Please repeat the lines below exactly. Begin with the line containing "The width and height of the screenshot is (1526, 784)." and go on through the line containing "This screenshot has width=576, height=470.".
--- GIVEN INFORMATION Enclosed Below ---
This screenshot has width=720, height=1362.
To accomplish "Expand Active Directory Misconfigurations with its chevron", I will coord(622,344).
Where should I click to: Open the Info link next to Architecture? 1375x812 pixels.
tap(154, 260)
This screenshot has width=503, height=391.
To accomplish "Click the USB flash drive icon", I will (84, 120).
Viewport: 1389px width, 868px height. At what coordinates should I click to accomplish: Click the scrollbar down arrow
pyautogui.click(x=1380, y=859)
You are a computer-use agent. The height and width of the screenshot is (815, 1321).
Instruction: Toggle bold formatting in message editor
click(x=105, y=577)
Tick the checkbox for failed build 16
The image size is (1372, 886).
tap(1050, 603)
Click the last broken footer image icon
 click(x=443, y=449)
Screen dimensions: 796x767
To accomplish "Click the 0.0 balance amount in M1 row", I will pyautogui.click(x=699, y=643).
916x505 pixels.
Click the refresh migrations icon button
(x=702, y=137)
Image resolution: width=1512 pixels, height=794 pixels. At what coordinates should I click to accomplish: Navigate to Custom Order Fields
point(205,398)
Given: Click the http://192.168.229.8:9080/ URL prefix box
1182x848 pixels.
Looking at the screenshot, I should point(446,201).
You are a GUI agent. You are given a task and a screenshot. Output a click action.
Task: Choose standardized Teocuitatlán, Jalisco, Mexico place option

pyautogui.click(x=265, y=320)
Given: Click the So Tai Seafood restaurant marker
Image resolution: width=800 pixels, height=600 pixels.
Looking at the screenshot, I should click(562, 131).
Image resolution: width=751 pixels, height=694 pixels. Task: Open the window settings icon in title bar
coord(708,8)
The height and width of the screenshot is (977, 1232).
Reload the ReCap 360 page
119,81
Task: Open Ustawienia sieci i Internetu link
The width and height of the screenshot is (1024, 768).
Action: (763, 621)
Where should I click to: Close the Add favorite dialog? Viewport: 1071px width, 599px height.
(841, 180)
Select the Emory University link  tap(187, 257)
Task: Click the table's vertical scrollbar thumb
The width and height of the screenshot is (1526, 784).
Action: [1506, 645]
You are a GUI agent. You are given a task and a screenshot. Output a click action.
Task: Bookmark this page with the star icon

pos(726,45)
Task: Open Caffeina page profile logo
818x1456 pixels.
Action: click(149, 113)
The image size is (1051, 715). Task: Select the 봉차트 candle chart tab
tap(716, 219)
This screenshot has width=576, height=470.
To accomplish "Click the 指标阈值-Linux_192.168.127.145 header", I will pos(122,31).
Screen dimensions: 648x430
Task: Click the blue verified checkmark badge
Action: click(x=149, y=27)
--- End of Enclosed GIVEN INFORMATION ---
- [OUTPUT]
The width and height of the screenshot is (1526, 784).
Action: [1506, 645]
You are a GUI agent. You are given a task and a screenshot. Output a click action.
Task: Bookmark this page with the star icon

pos(726,45)
Task: Open Caffeina page profile logo
818x1456 pixels.
Action: click(149, 113)
The image size is (1051, 715). Task: Select the 봉차트 candle chart tab
tap(716, 219)
This screenshot has width=576, height=470.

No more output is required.